Sevgi, korku, ümit ve endişe (rızık endişesi) gibi duyguların, insanların yönelimlerinde, tercihlerinde, itaat ve karşı duruşlarında belirleyici rol oynadığı bilinmektedir. Özellikle de sevgi ve korku duygularının insanların bağlılık ve itaat tercihlerinde temel etken olduğunu ifade edebiliriz.

İtaat ve bağlılık denilince İslami literatür açısından akla ilk olarak gelen, kulluk mefhumudur. Kendisine mutlak anlamda itaat ve bağlılık gösterilen ve diğer tüm itaat ve bağlılıkların referans kaynağını teşkil eden mercinin İslami literatürdeki karşılığı ise, rabb ve ilah mefhumlarıdır.

Rabb-kul ilişkisi bu bağlam ve düzlemde vücuda gelmekte, insanlar ve toplumlar için sevgi ve korku duyguları nerede, hangi mercide, nesne veya mefhumda yoğunlaşmış ise onun karşısında bağlılık ve itaatla boyun eğmektedirler.

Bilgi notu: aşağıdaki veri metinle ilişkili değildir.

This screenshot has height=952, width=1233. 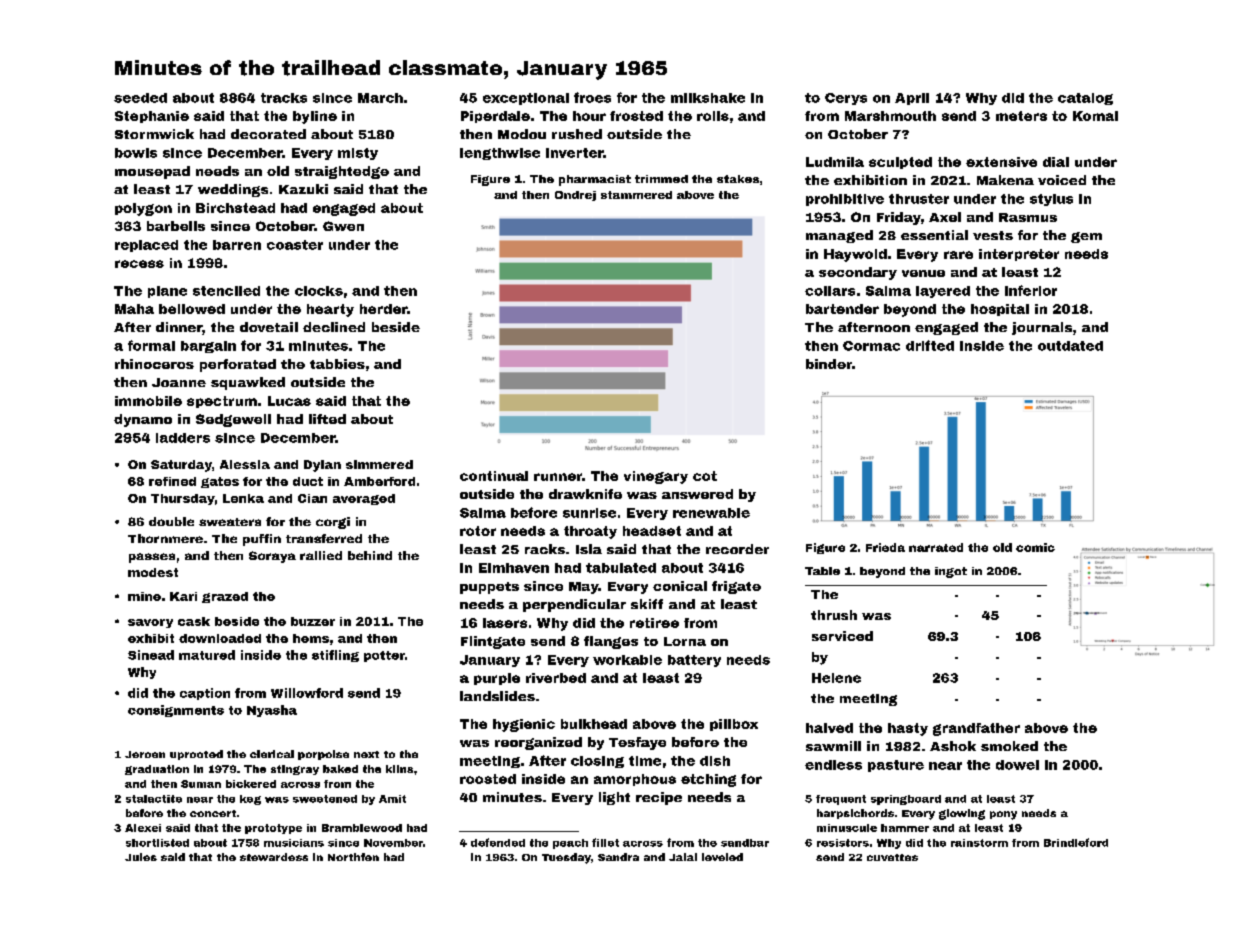 What do you see at coordinates (1095, 116) in the screenshot?
I see `Komal` at bounding box center [1095, 116].
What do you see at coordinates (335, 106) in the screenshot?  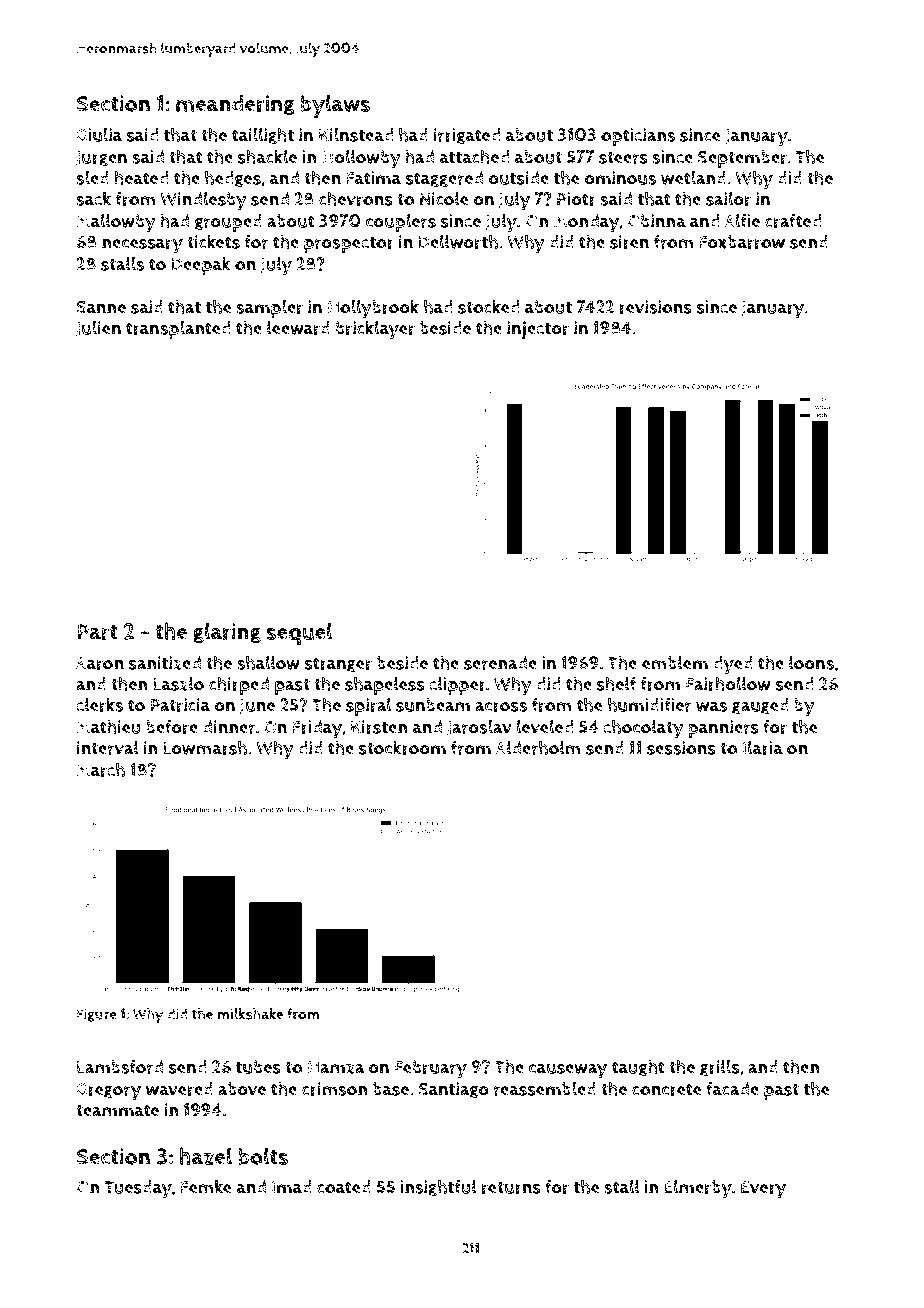 I see `bylaws` at bounding box center [335, 106].
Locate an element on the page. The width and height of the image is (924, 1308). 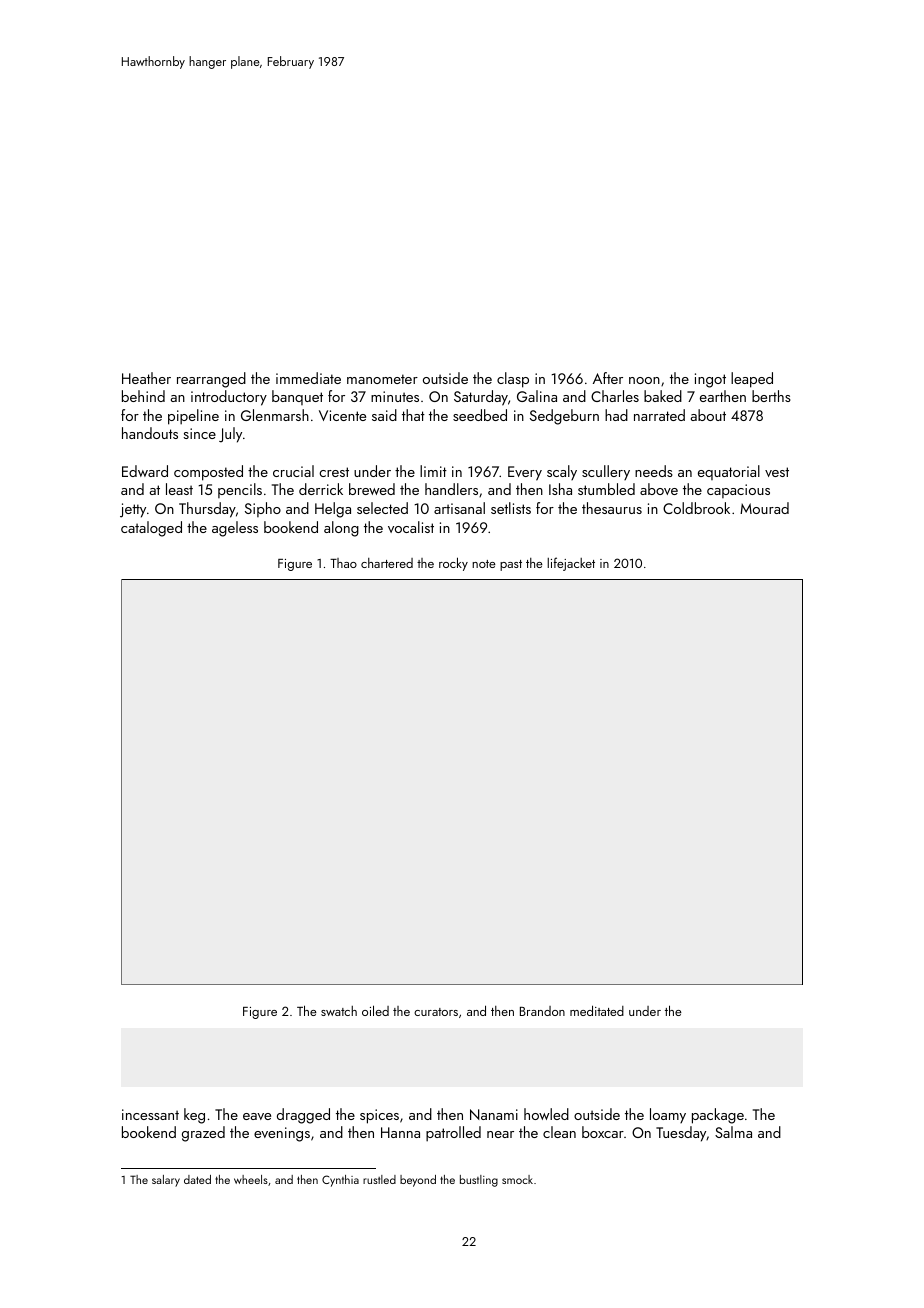
incessant is located at coordinates (150, 1114).
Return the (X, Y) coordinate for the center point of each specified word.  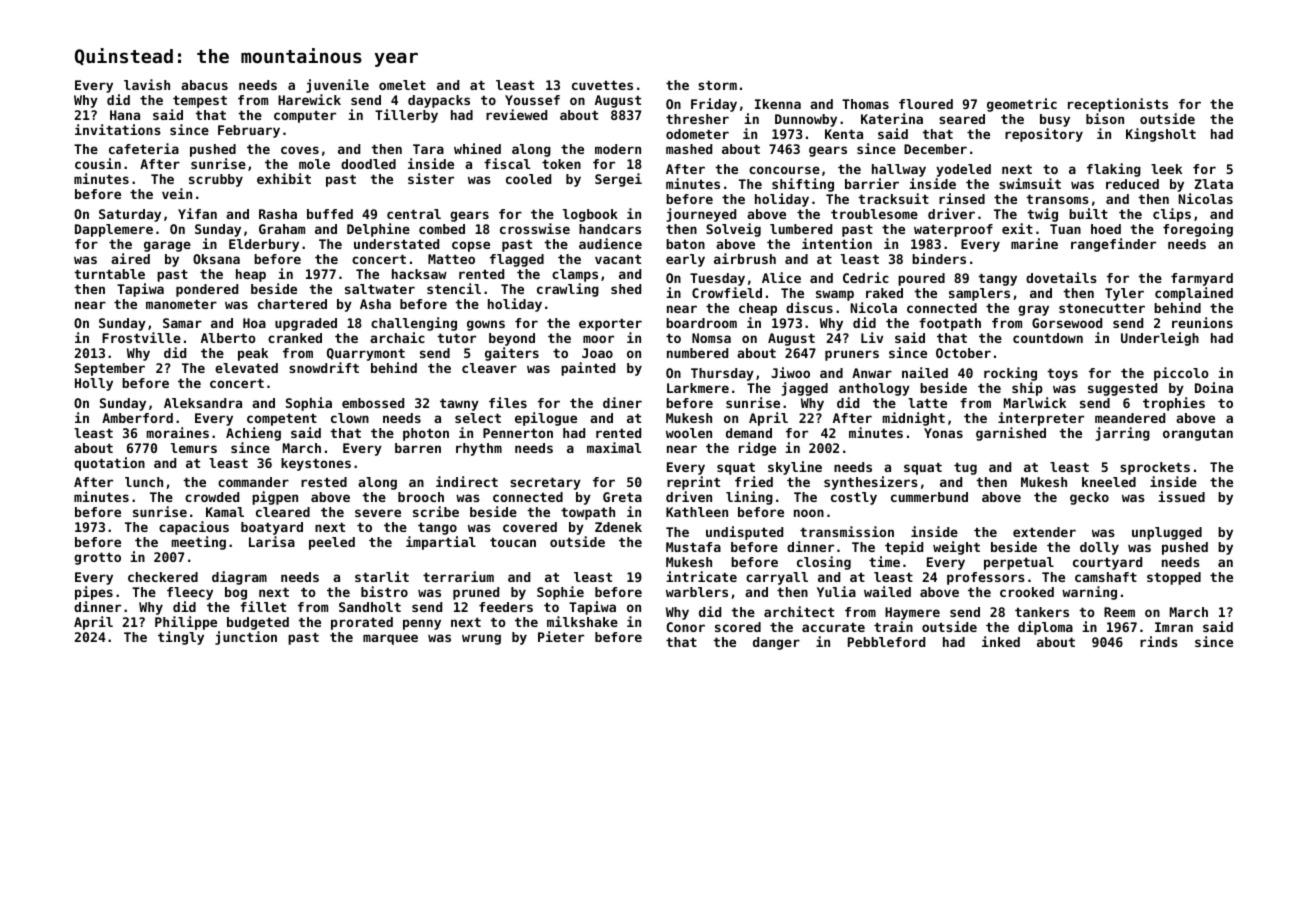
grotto (97, 558)
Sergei (618, 180)
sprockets (1155, 468)
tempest (200, 101)
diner (622, 402)
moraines (178, 432)
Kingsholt (1161, 135)
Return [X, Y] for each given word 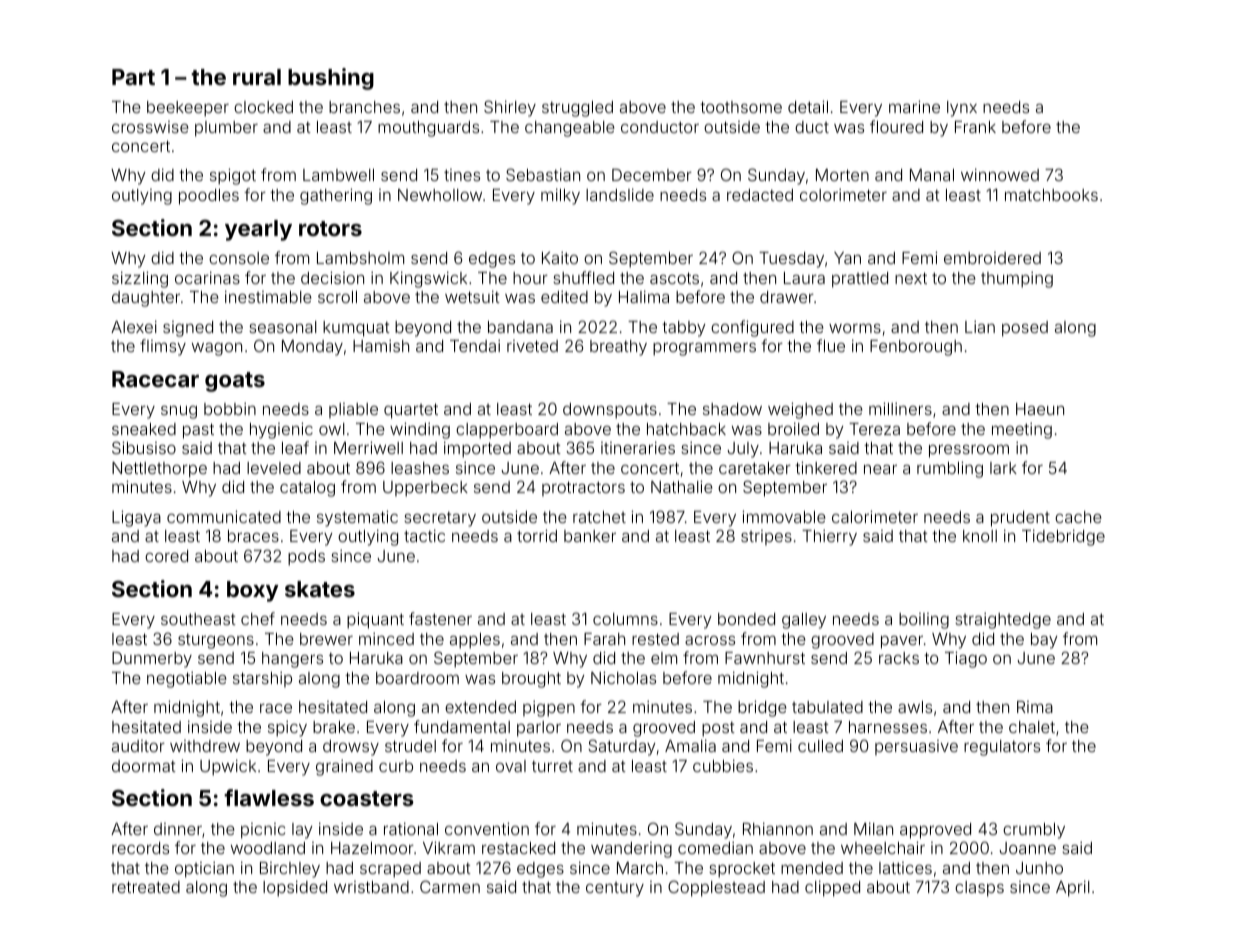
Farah [604, 639]
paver [902, 642]
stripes [766, 537]
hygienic [281, 430]
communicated [224, 516]
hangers [292, 660]
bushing [331, 79]
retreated [146, 887]
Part [133, 77]
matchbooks [1051, 195]
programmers [704, 349]
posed [1025, 329]
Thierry [829, 537]
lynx [962, 109]
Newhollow [440, 195]
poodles [209, 197]
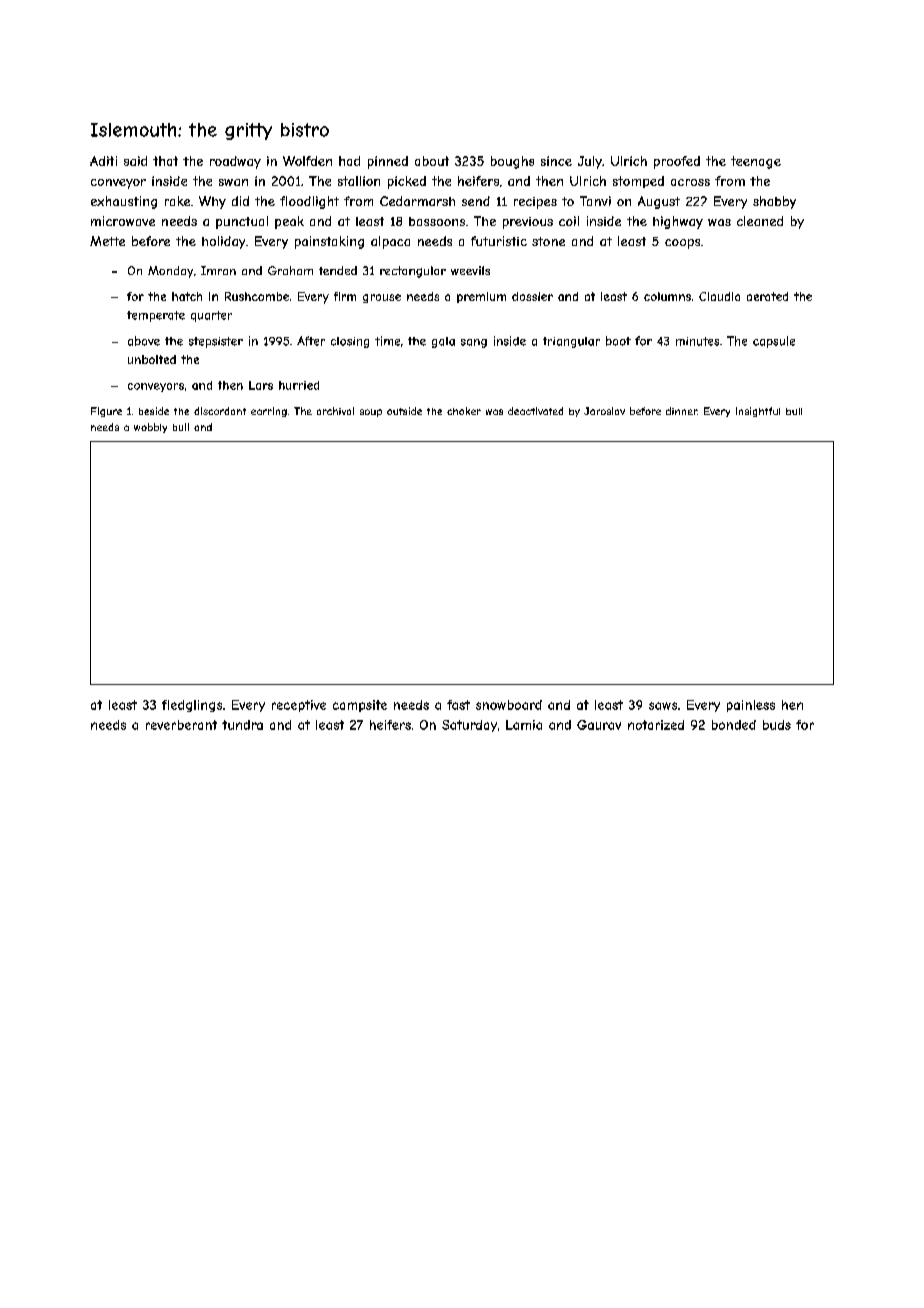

Sevgi ve korkunun, vahyi bilgiye (ilme) dayalı olup olmaması, söz konusu bağlılık ve itaatin (kulluğun) hak veya batıl oluşunu belirlemektedir. Sevgi ve korku duyguları vahyin ölçülerine tâbi kılındığında, insan ve toplumlar yalnızca Âlemlerin Rabbi’nin karşısında boyun eğmekte, kulluğu yalnız O’na has kılmaktadırlar.

Aksi halde ise, en çok sevgi beslenen veya en çok korkulan her ne ise, bağlılık ve itaat ona kanalize edilmekte, hayat o merci veya nesnenin ekseninde yaşanmaktadır. Bu merci veya nesne Allah’ın hükümlerini ölçü almayan siyasi bir otorite olabileceği gibi, iktisadi bir otorite, hatta Kur’an’ın tanıklık ettiği üzere bizzat insanın kendi hevası bile olabilmektedir:

“Kendi istek ve tutkularını (hevasını) ilah edineni gördün mü?...” (Furkân, 43; Ayrıca Bkz: Câsiye, 23)

Evet, insan duygularının, görüldüğü üzere akide ile doğrudan ilgisi vardır. Bu sebeple duyguların mutlaka vahyin ölçülerine tâbi kılınması gerekir. Fert ve toplumlar, tercih ve istikametlerini, Âlemlerin Rabbinin terbiyesine tâbi kılınmamış duygularla belirlememelidir.

Duygular vahyin ölçülerine tâbi kılındığında, fert ve toplum kula ve maddeye kulluktan bağımsızlaşarak yalnızca Allah’a kulluk istikametine yönelme imkânına kavuşur. İnsanoğlu ancak duygularını Rabbani ölçülere tâbi kılarak hayatın öznesi haline gelir. Aksi halde duygularının esiri olur, nesneleşir, bağlılık ve itaatini Allah’a has kılma istikametini yitirme yoluna girer.

İçerisinden geçtiğimiz sosyal-siyasal süreçlerde İslami çevrelerin ciddi bir zihinsel irtifa kaybına ve duruş zaafiyetine uğradıklarını gözlemlemekteyiz. Mevcut sistem karşısında onlarca yıllık tevhidi bilinçlenme süreciyle oluşturulan akidevi duruşun, son 13 yıldır sistemin yönetimini ellerinde bulunduran muhafazakâr kanada destekçi ve taraftar olma sürecinde terk edildiğini ve “sistemin yeniden inşası”ndan söz edilmeye başlandığını da...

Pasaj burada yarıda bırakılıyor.